■ ASSIGNMENT ■
Lines from the one containing "The width and" through the end of the listing are what is wanted, given again exactly with both ends included and pictures left out.

■ ENTRIES SHOWN ■
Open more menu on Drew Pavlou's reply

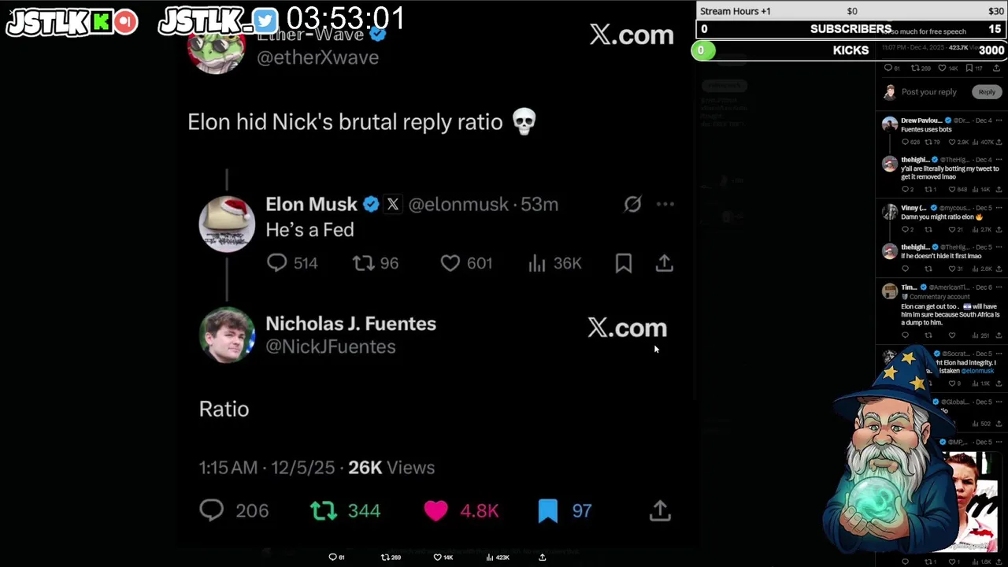[999, 120]
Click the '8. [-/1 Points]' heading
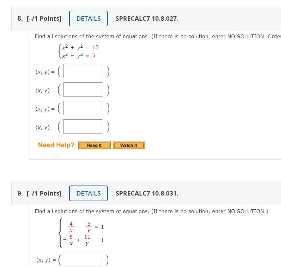The height and width of the screenshot is (267, 281). click(39, 18)
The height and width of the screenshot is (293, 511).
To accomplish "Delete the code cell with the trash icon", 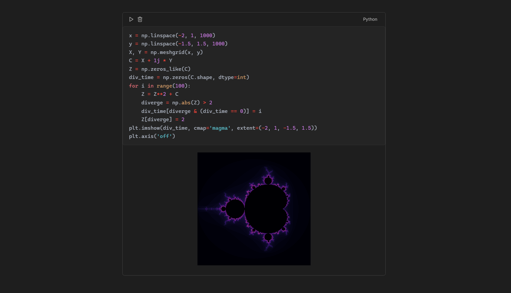I will tap(140, 19).
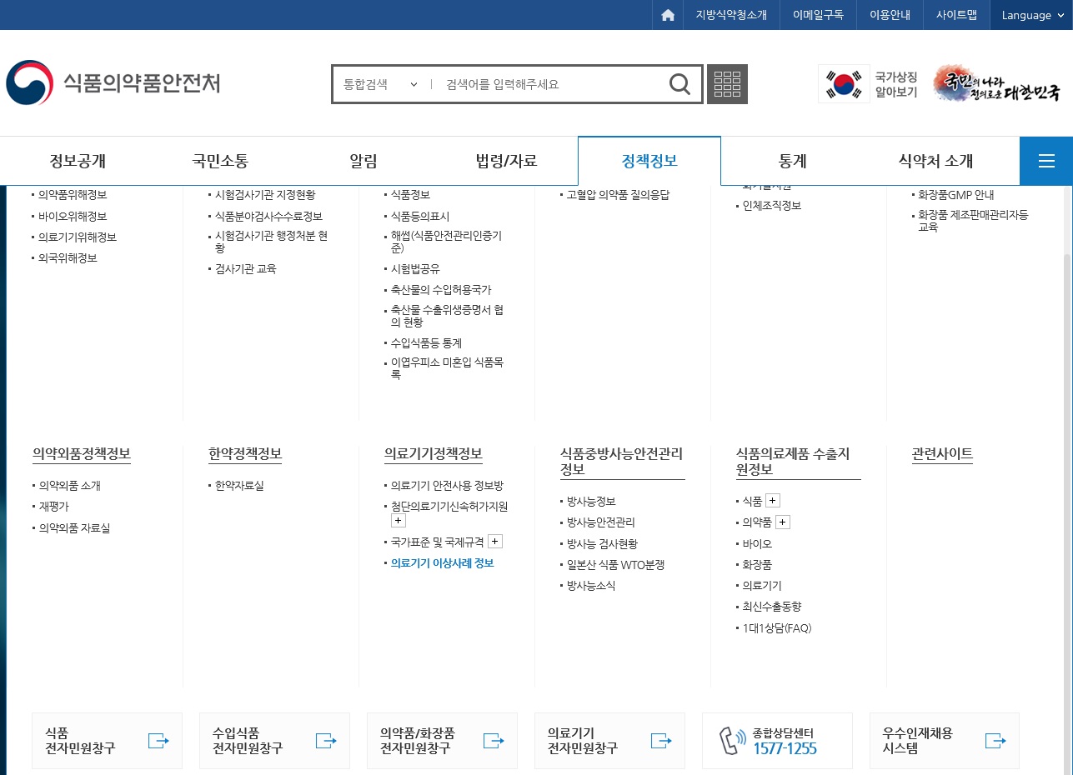
Task: Expand 국가표준 및 국제규격 submenu
Action: (495, 542)
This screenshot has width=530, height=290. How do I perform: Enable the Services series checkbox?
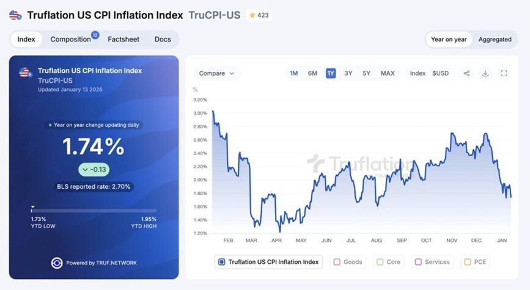click(418, 262)
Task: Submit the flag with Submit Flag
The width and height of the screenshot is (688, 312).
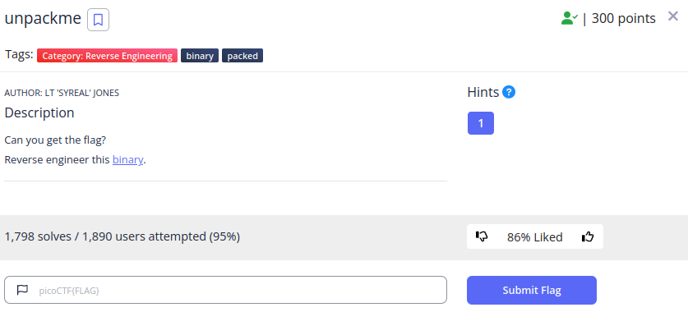Action: tap(532, 290)

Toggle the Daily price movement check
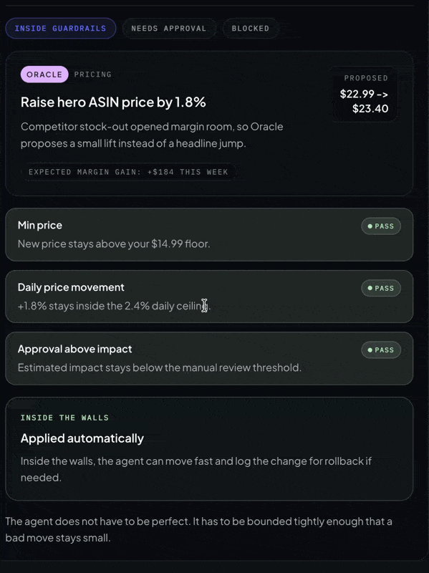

■ RESULT FOR THIS TASK ■
The width and height of the screenshot is (688, 312).
Action: tap(532, 290)

Toggle the Daily price movement check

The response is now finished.